Wednesday, September 06, 2006

non-therapeutic hyperventilation

I had the intubation class today. It was a pretty exclusive group -- only one nurse bothered to show up. That's okay. She got to be the test subject for the program. And she did very well. We were discussing rescheduling for the rest of the nurses, and my idea is just to do the program with them one or two at a time on Tuesday nights, when I'm on call anyway. My hope is that keeping the classes super small will reduce the problem of any nursey groupthink about not being able to intubate or manage an airway alone. I doubt it's a coincidence that the one nurse who did make time to show up for the class is a former EMT who, after 13 years inside, is sick of it and wants to become a paramedic. We discussed the relative merits of several education programs. She is the rare bird who already has her RN license, and is motivated enough -- and has enough respect for the separate knowledge base of EMS -- to go slog through a two year medic program. I'll be thrilled if she does go through with it. We need her, and about a hundred more like her in this state.


Dr Y. was also there, with a decent PowerPoint presentation on RSI (that's rapid sequence INDUCTION, people, not INTUBATION. . . although the error has become common enough to be the accepted truth). He was medical control back when I was just a little bitty paramedic in JC. What a relief to not have some random ER doc as medical control. It would really slow things down if I had to take the time to sell someone on the purpose, training and scope of practice for paramedics before we could get anything done.

He liked the troubleshooting list I'd prepared for intubation in the SCTU environment, and said he'd be taking it back to his ER for use there, as many of the potential complications overlap. That felt pretty good.

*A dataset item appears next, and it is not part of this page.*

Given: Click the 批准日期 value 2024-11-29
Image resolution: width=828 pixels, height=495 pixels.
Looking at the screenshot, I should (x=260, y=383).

My preceptor also seemed really happy with the class, although he was rolling his eyes a bit at the poor turnout and the regrets emailed in at 10 pm last night from a few of the other nurses. We had all of the material we needed for a successful class, although the brand-new intubation mannequin head is so stiff that we could barely displace the jaw enough to see the cords. (Rich, our EMT who can just about bench the bus, was our most successful laryngoscopist.)

So now, all that's left is to write it up and do the online discussion with the other PSPR students. I was able to score some more journal articles at the hospital library this afternoon. The librarian was very helpful in accessing some articles that I was unable to get online -- once she determined I deserved her help.

I'm certain that a good deal of the anxiety I've experienced in preparing this project has been at the threat of success, not failure. The thought of failure in this program is dismal, and unappetizing, and I have no plans to fail. Some days, though, my plans for success scare the hell out of me.